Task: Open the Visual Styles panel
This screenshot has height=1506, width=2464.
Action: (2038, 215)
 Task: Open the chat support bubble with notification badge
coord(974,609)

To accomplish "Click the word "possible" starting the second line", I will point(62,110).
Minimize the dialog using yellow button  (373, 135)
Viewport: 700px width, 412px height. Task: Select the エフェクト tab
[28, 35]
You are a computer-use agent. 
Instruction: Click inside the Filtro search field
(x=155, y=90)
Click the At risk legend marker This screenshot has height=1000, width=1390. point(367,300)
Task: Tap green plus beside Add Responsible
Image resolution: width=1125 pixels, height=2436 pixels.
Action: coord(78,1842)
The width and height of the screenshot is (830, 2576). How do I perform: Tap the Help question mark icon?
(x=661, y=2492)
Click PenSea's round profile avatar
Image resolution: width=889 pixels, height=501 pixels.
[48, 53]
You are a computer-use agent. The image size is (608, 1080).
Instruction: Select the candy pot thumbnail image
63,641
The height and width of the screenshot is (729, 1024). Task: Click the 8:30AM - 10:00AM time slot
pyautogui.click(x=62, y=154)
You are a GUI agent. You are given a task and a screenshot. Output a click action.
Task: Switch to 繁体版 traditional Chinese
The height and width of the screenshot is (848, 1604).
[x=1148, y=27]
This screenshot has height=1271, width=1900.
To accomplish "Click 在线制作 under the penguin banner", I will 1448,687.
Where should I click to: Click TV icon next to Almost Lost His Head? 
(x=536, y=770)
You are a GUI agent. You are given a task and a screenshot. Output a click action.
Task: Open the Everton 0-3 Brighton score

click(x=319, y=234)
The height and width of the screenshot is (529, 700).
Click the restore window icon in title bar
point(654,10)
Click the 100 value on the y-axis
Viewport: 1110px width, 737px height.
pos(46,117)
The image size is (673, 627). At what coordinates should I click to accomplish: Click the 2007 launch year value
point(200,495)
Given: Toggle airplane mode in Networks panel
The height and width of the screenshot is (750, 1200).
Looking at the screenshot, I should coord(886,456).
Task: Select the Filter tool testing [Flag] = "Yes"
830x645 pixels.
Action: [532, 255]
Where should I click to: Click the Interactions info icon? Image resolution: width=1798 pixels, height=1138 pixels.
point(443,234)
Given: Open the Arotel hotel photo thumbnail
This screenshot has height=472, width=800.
==================================================
TASK DESCRIPTION -
Exactly as they stand, repeat all the records.

EXERCISE OUTPUT -
Task: Open the Visual Styles panel
This screenshot has height=1506, width=2464.
Action: (2038, 215)
 Task: Open the chat support bubble with notification badge
coord(974,609)

To accomplish "Click the word "possible" starting the second line", I will point(62,110).
Minimize the dialog using yellow button  (373, 135)
Viewport: 700px width, 412px height. Task: Select the エフェクト tab
[28, 35]
You are a computer-use agent. 
Instruction: Click inside the Filtro search field
(x=155, y=90)
Click the At risk legend marker This screenshot has height=1000, width=1390. point(367,300)
Task: Tap green plus beside Add Responsible
Image resolution: width=1125 pixels, height=2436 pixels.
Action: coord(78,1842)
The width and height of the screenshot is (830, 2576). How do I perform: Tap the Help question mark icon?
(x=661, y=2492)
Click PenSea's round profile avatar
Image resolution: width=889 pixels, height=501 pixels.
[48, 53]
You are a computer-use agent. The image size is (608, 1080).
Instruction: Select the candy pot thumbnail image
63,641
The height and width of the screenshot is (729, 1024). Task: Click the 8:30AM - 10:00AM time slot
pyautogui.click(x=62, y=154)
You are a GUI agent. You are given a task and a screenshot. Output a click action.
Task: Switch to 繁体版 traditional Chinese
The height and width of the screenshot is (848, 1604).
[x=1148, y=27]
This screenshot has height=1271, width=1900.
To accomplish "Click 在线制作 under the penguin banner", I will 1448,687.
Where should I click to: Click TV icon next to Almost Lost His Head? 
(x=536, y=770)
You are a GUI agent. You are given a task and a screenshot. Output a click action.
Task: Open the Everton 0-3 Brighton score

click(x=319, y=234)
The height and width of the screenshot is (529, 700).
Click the restore window icon in title bar
point(654,10)
Click the 100 value on the y-axis
Viewport: 1110px width, 737px height.
pos(46,117)
The image size is (673, 627). At what coordinates should I click to accomplish: Click the 2007 launch year value
point(200,495)
Given: Toggle airplane mode in Networks panel
The height and width of the screenshot is (750, 1200).
Looking at the screenshot, I should coord(886,456).
Task: Select the Filter tool testing [Flag] = "Yes"
830x645 pixels.
Action: [532, 255]
Where should I click to: Click the Interactions info icon? Image resolution: width=1798 pixels, height=1138 pixels.
point(443,234)
Given: Open the Arotel hotel photo thumbnail
This screenshot has height=472, width=800.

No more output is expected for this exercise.